What you have to do: The expected output is every record below, transcribed exactly, with the pictures left out.

Stored data:

============

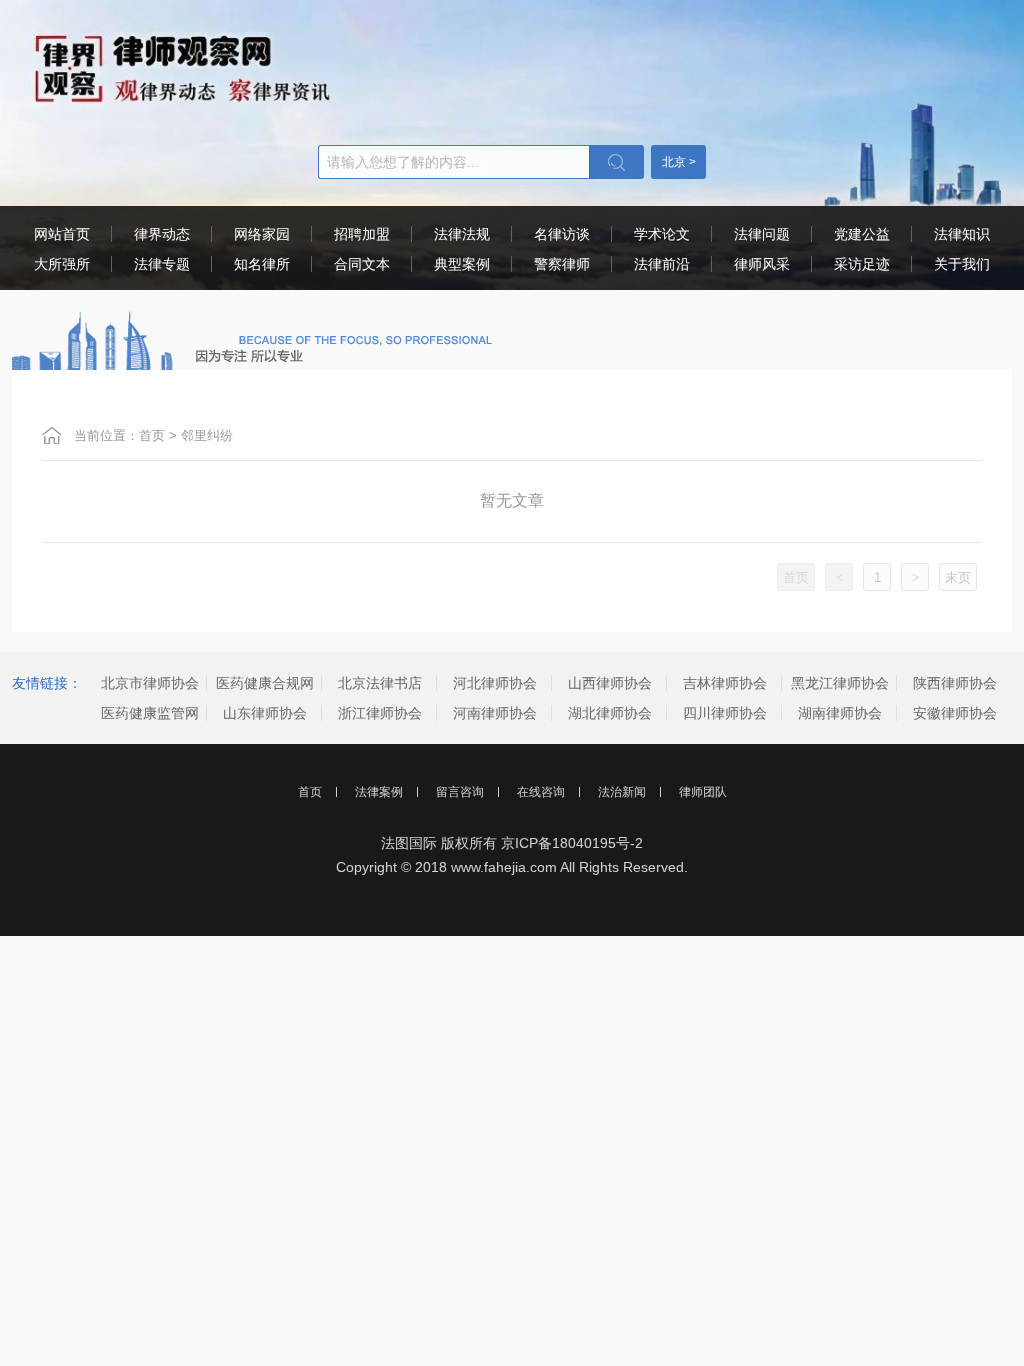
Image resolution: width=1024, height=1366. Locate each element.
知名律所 (262, 264)
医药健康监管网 (150, 713)
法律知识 (962, 234)
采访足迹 (862, 264)
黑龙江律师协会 (840, 683)
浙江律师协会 (380, 713)
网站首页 (62, 234)
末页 (958, 577)
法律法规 (462, 234)
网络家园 (262, 234)
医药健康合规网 (265, 683)
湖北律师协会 (610, 713)
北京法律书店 (380, 683)
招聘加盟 (362, 234)
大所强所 (62, 264)
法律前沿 (662, 264)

============

Exercise result:
Image resolution: width=1024, height=1366. Locate each element.
知名律所 (262, 264)
医药健康监管网 (150, 713)
法律知识 (962, 234)
采访足迹 (862, 264)
黑龙江律师协会 (840, 683)
浙江律师协会 (380, 713)
网站首页 (62, 234)
末页 (958, 577)
法律法规 (462, 234)
网络家园 (262, 234)
医药健康合规网 (265, 683)
湖北律师协会 (610, 713)
北京法律书店 (380, 683)
招聘加盟 (362, 234)
大所强所 (62, 264)
法律前沿 (662, 264)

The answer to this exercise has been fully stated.